■ **REQUEST**: Can you reproduce, word for word, the entries from the very first line through the line that contains "Action: 565,203", with both ends included?

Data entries
**********
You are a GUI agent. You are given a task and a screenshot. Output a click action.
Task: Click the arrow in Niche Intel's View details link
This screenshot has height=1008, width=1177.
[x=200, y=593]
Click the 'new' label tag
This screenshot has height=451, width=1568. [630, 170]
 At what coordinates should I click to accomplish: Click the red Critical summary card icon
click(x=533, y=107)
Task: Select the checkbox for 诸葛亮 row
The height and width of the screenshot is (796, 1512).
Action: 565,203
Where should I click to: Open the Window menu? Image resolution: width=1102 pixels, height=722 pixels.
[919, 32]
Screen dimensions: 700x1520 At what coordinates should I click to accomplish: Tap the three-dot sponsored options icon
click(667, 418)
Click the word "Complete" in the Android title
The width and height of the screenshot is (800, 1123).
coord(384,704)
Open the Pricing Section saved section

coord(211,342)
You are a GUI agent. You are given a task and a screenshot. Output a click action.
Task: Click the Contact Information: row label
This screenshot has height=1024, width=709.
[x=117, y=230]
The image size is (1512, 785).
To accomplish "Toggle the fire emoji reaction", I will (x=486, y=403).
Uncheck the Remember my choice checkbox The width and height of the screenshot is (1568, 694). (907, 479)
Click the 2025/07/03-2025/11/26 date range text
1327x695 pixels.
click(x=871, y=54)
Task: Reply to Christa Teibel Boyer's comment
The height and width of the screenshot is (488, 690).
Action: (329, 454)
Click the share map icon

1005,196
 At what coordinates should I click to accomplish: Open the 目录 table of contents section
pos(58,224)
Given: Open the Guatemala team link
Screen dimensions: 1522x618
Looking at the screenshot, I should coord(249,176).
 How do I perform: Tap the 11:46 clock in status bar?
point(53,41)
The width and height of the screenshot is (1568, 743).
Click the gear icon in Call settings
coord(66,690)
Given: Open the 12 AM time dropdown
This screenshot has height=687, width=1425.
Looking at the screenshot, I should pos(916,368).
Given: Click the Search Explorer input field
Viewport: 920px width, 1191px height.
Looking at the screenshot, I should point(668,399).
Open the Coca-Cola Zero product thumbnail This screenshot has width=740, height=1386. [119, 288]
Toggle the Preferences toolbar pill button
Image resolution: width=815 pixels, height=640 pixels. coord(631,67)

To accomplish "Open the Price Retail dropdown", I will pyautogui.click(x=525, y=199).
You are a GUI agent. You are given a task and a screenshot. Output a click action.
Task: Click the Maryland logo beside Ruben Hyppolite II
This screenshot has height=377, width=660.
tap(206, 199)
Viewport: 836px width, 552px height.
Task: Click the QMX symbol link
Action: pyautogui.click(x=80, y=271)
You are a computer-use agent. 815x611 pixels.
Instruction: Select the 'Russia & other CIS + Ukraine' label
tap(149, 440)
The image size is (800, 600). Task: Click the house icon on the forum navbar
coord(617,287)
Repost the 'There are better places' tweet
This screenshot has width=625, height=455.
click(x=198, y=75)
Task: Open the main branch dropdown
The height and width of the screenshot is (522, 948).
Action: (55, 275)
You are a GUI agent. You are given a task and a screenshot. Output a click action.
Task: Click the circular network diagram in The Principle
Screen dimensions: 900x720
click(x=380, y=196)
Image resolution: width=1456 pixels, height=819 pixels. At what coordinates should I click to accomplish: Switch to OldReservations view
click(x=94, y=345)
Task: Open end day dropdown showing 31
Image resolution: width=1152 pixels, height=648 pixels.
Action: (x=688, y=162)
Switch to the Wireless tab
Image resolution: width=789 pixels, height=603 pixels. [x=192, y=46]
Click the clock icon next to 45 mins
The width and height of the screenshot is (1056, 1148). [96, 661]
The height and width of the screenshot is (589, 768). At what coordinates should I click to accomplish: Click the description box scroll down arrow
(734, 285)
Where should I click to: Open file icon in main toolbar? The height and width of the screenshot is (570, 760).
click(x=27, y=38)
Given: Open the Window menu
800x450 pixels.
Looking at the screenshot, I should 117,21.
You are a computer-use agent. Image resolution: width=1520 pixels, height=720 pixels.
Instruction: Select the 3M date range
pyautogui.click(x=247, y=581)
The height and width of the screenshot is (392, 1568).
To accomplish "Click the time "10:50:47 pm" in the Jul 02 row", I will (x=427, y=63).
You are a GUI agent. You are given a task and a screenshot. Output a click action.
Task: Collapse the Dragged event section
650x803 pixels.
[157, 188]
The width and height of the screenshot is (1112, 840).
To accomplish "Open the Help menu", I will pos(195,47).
**********
■ **REPLY**:
You are a GUI agent. You are given a task and a screenshot. Output a click action.
Task: Click the arrow in Niche Intel's View details link
This screenshot has height=1008, width=1177.
[x=200, y=593]
Click the 'new' label tag
This screenshot has height=451, width=1568. [630, 170]
 At what coordinates should I click to accomplish: Click the red Critical summary card icon
click(x=533, y=107)
Task: Select the checkbox for 诸葛亮 row
The height and width of the screenshot is (796, 1512).
Action: 565,203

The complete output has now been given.